Nenhum dos dois está bem.
Nenhum dos dois está a considerar a liberdade, a vontade e o futuro de quem acaba por ser mais prejudicado, no meio desta "guerra".
Já alguém perguntou, a esses mesmo alunos, se querem frequentar a disciplina?
Já alguém pensou em chegar a um consenso?
Parece aqueles casais que usam os filhos como arma de arremesso e chantagem, um contra ao outro, em vez de, juntos, zelarem pelo interesse dos filhos, que é o que realmente importa.
Não podemos pensar que os jovens serão, automaticamente, influenciados apenas pelo que ouvem na escola, ignorando tudo o que lhes foi incutido e passado pela educação dos pais.
Por outro lado, acho saudável que os filhos tenham várias visões distintas, que questionem, que debatam, que decidam por si, que lhes seja dada essa liberdade.
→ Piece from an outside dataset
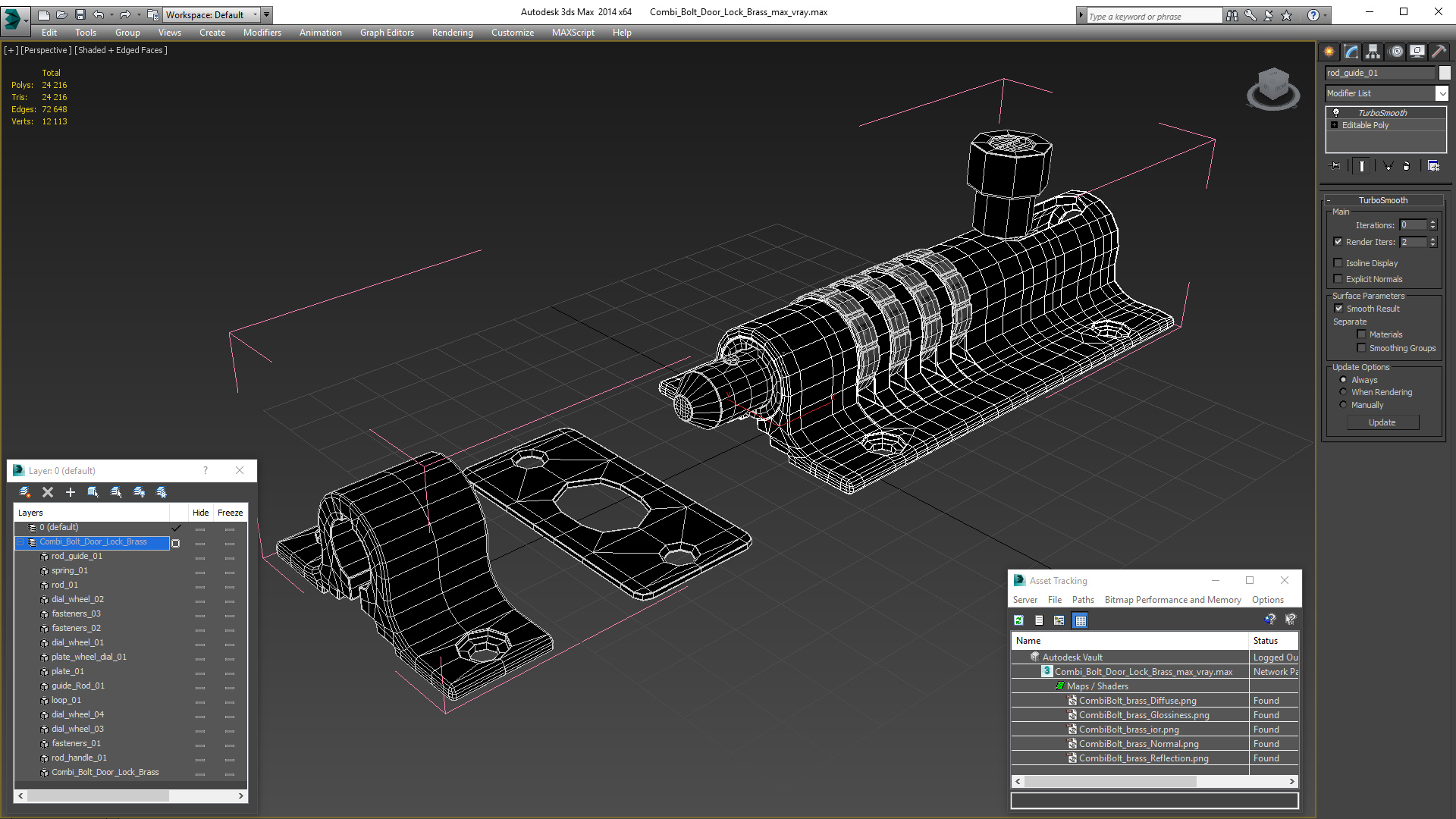The image size is (1456, 819).
Task: Click Pin Stack icon under modifier stack
Action: pyautogui.click(x=1335, y=166)
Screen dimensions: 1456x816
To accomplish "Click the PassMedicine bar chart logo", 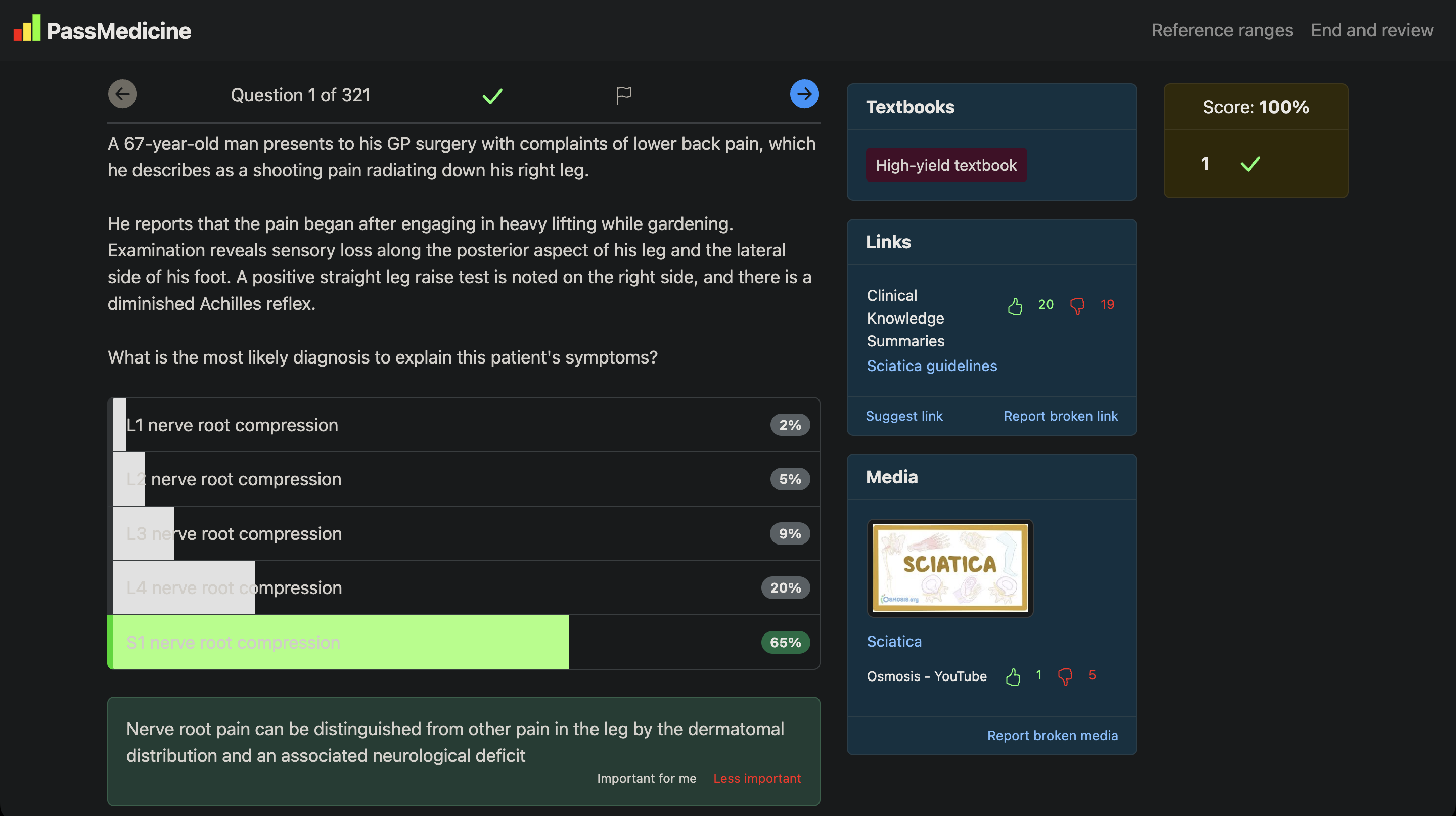I will tap(27, 28).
E se, agora, os pais começarem a achar que determinadas matérias vão contra os seus princípios, e educação que querem dar aos filhos, vão proibi-los de frequentar essas disciplinas também?
Isso iria tornar-se uma rebaldaria sem sentido.
Agora, não me parece que a escola seja um espaço onde uma seita tenta fazer uma lavagem cerebral aos alunos, levando-os a situações de surtos de ansiedade, pânico, ou crises de identidade.
Da mesma forma, não me parece que o facto de os alunos não frequentarem a disciplina consituia um perigo e prejudique os alunos, a ponto de considerar que é do "superior interesse dos jovens e com potencial a, definitivamente, afastar situação de perigo existencial dos mesmos" obrigá-los a tal.
Considerar que os pais põem em perigo a formação, educação e desenvolvimento dos filhos, e afirmar que há perigo de os jovens sofrerem maus-tratos psíquicos, só pelo facto de não frequentarem a dita disciplina, é esticar muito a corda. Parece-me um exagero, que não entra na cabeça de ninguém.
Preocupassem-se antes com quem está, realmente, em risco e precisa de olhos mais abertos e atentos, e não ocorreriam metade das situações que, infelizmente, acontecem, porque foram ignoradas ou desvalorizadas.
Vamos ver qual será o desfecho desta "novela", sem pés nem cabeça.
No entanto, gostaria de ouvir mais opiniões, não só de pais, cujos filhos frequentaram ou frequentam a disciplina, mas também de professores, quer leccionem ou não a mesma, para ver se conseguia perceber o que levou uma simples disciplina a esta discussão dantesca e que, para mim, não faz sentido.